**Aim of the task**
Could you copy, exactly as written, every line from the first line of the records through the one containing "Central Reservations Number (705, 1570)"?

**Supplied material**
>>>

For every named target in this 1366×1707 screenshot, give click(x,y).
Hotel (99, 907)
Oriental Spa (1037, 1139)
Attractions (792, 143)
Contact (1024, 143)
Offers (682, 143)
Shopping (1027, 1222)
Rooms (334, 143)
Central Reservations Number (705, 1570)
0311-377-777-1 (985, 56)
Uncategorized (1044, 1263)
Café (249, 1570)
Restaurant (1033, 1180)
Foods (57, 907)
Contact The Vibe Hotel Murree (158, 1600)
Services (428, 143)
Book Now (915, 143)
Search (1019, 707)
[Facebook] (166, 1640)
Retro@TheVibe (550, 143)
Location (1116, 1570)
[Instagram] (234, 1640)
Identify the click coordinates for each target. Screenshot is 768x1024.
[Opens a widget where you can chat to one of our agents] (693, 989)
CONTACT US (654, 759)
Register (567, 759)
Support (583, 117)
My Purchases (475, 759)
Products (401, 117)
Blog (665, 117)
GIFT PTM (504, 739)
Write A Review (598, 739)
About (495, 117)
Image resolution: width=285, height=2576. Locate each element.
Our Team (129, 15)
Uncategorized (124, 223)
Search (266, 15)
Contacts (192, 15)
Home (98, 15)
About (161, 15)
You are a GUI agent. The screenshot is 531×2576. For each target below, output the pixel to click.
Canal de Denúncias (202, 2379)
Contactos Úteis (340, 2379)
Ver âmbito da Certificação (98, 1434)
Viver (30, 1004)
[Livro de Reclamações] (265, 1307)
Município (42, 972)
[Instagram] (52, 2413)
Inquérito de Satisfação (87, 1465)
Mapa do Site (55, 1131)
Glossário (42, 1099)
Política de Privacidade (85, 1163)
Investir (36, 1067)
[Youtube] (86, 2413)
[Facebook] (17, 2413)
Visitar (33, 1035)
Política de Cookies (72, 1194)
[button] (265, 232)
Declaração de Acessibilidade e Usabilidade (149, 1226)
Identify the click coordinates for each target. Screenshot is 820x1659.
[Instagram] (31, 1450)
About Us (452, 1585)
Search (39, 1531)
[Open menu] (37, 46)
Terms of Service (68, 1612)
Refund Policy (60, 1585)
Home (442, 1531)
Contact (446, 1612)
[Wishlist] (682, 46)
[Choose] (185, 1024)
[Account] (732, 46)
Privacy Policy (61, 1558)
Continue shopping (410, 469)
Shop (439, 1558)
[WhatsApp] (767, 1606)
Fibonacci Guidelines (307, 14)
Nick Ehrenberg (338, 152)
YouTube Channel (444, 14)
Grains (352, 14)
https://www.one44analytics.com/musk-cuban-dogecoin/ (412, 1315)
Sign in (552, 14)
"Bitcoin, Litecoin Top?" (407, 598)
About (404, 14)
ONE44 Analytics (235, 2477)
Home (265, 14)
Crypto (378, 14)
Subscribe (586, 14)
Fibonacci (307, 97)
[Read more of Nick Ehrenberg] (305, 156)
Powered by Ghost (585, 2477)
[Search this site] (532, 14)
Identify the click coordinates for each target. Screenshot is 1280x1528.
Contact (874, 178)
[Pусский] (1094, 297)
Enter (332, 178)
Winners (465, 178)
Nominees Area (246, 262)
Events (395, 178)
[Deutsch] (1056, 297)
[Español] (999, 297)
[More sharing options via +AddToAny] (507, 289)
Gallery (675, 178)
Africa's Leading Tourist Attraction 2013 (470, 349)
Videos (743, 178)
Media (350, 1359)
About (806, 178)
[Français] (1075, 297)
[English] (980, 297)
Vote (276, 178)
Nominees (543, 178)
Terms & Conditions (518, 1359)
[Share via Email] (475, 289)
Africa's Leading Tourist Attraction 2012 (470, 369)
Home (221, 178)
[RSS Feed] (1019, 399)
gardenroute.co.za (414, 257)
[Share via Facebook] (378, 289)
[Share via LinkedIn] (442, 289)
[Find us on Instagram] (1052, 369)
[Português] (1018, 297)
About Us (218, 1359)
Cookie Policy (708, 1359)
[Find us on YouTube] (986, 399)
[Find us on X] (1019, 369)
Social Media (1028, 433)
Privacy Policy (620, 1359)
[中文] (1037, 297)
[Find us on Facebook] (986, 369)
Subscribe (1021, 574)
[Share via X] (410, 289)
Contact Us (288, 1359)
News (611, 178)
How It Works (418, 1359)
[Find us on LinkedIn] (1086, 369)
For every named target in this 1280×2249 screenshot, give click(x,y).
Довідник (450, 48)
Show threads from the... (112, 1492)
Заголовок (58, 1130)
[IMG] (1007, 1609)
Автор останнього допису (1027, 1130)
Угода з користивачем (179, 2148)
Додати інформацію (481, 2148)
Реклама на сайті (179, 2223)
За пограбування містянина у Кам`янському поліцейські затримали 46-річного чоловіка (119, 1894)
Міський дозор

<<<

**Your response**
For every named target in this 1366×1707 screenshot, give click(x,y).
Hotel (99, 907)
Oriental Spa (1037, 1139)
Attractions (792, 143)
Contact (1024, 143)
Offers (682, 143)
Shopping (1027, 1222)
Rooms (334, 143)
Central Reservations Number (705, 1570)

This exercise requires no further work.